— EXTRACTED MATERIAL —
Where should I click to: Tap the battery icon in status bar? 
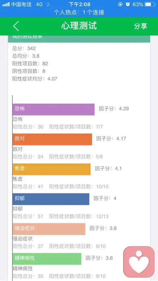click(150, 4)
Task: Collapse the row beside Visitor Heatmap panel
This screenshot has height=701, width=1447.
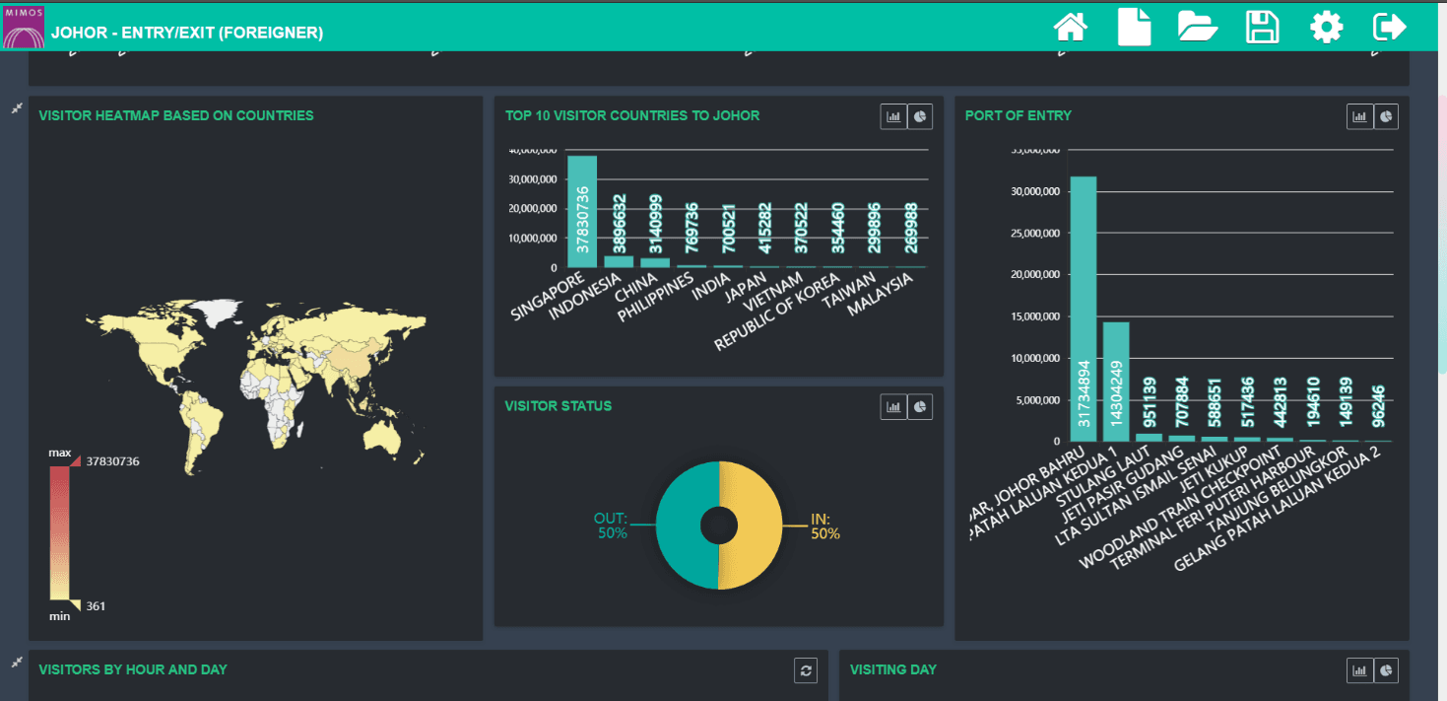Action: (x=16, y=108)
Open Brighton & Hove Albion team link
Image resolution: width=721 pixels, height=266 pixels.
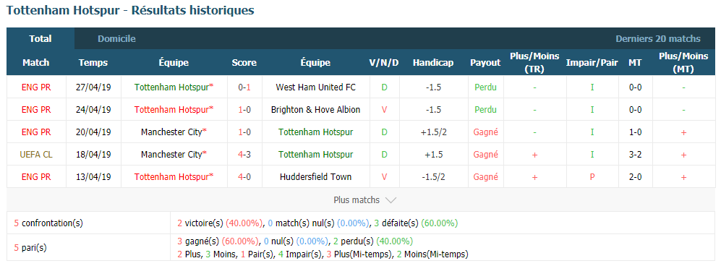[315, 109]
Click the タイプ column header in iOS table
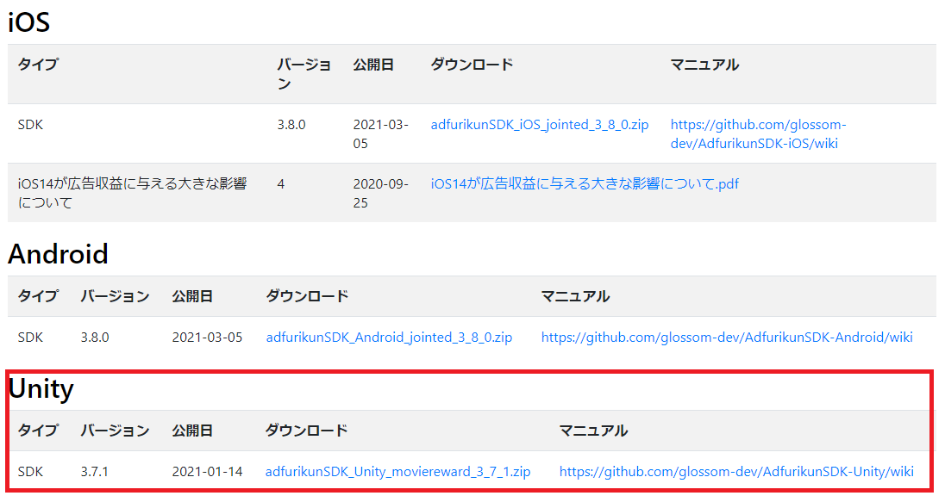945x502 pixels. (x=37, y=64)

— DESCRIPTION OF THE TASK —
Your answer should set down the listing verbatim and leave out its images.

— SOLUTION TO THIS PROBLEM —
Where should I click to: Tap the battery icon in status bar? 
click(150, 4)
Task: Collapse the row beside Visitor Heatmap panel
This screenshot has height=701, width=1447.
Action: (x=16, y=108)
Open Brighton & Hove Albion team link
Image resolution: width=721 pixels, height=266 pixels.
[315, 109]
Click the タイプ column header in iOS table
945x502 pixels. (x=37, y=64)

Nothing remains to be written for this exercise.